[Collected data entries]
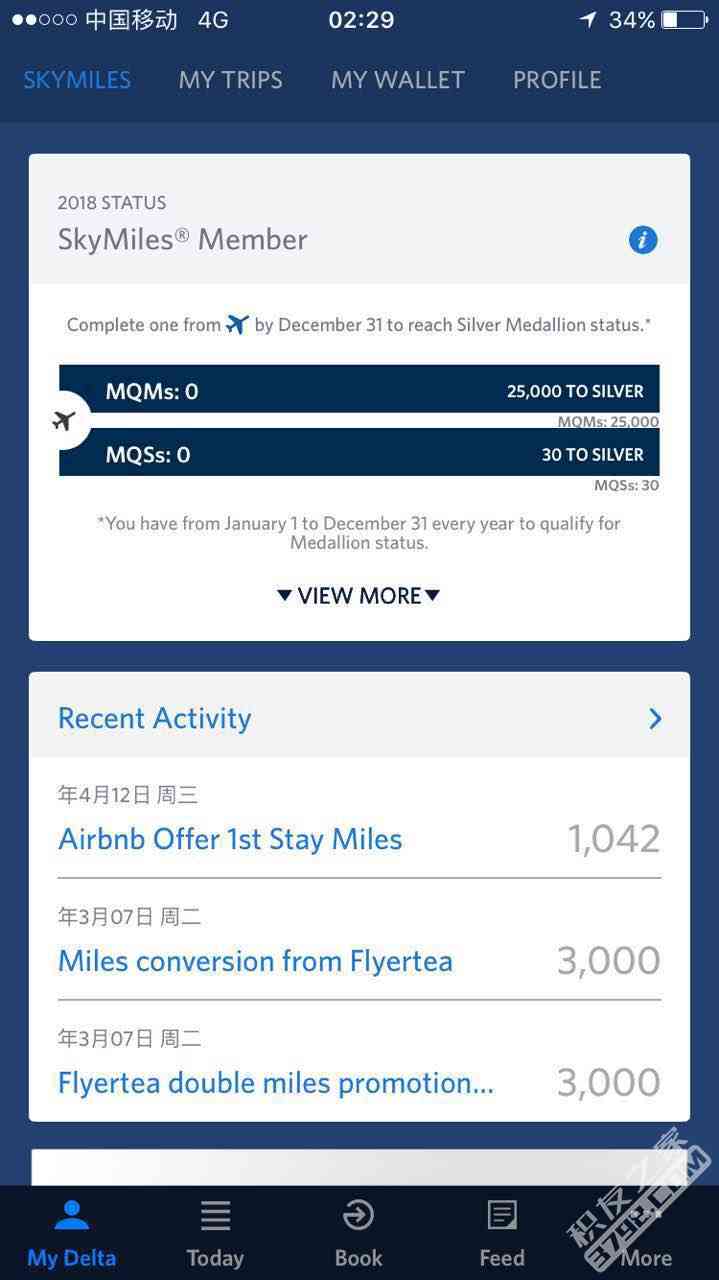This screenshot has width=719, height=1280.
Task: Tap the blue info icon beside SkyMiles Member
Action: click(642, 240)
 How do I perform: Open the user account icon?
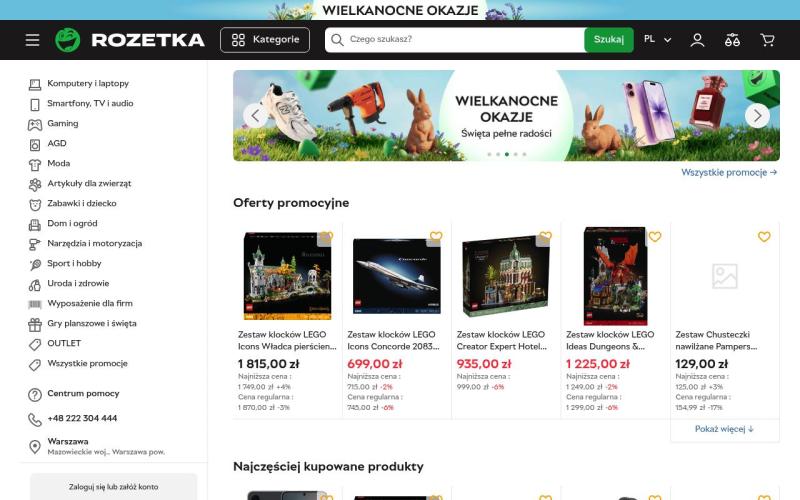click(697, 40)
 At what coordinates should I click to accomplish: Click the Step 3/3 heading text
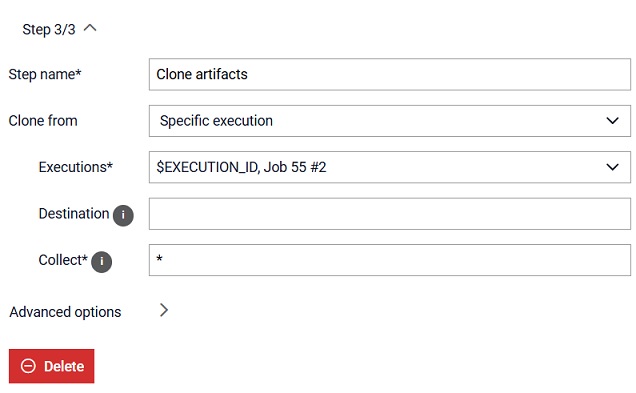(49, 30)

**Task goal:**
Please write out exactly the lines from the one containing "How do I perform: Open" through the last line of the records above, and leave out any pictures.

**Exercise result:**
 How do I perform: Open the user account icon?
click(697, 40)
 At what coordinates should I click to accomplish: Click the Step 3/3 heading text
(49, 30)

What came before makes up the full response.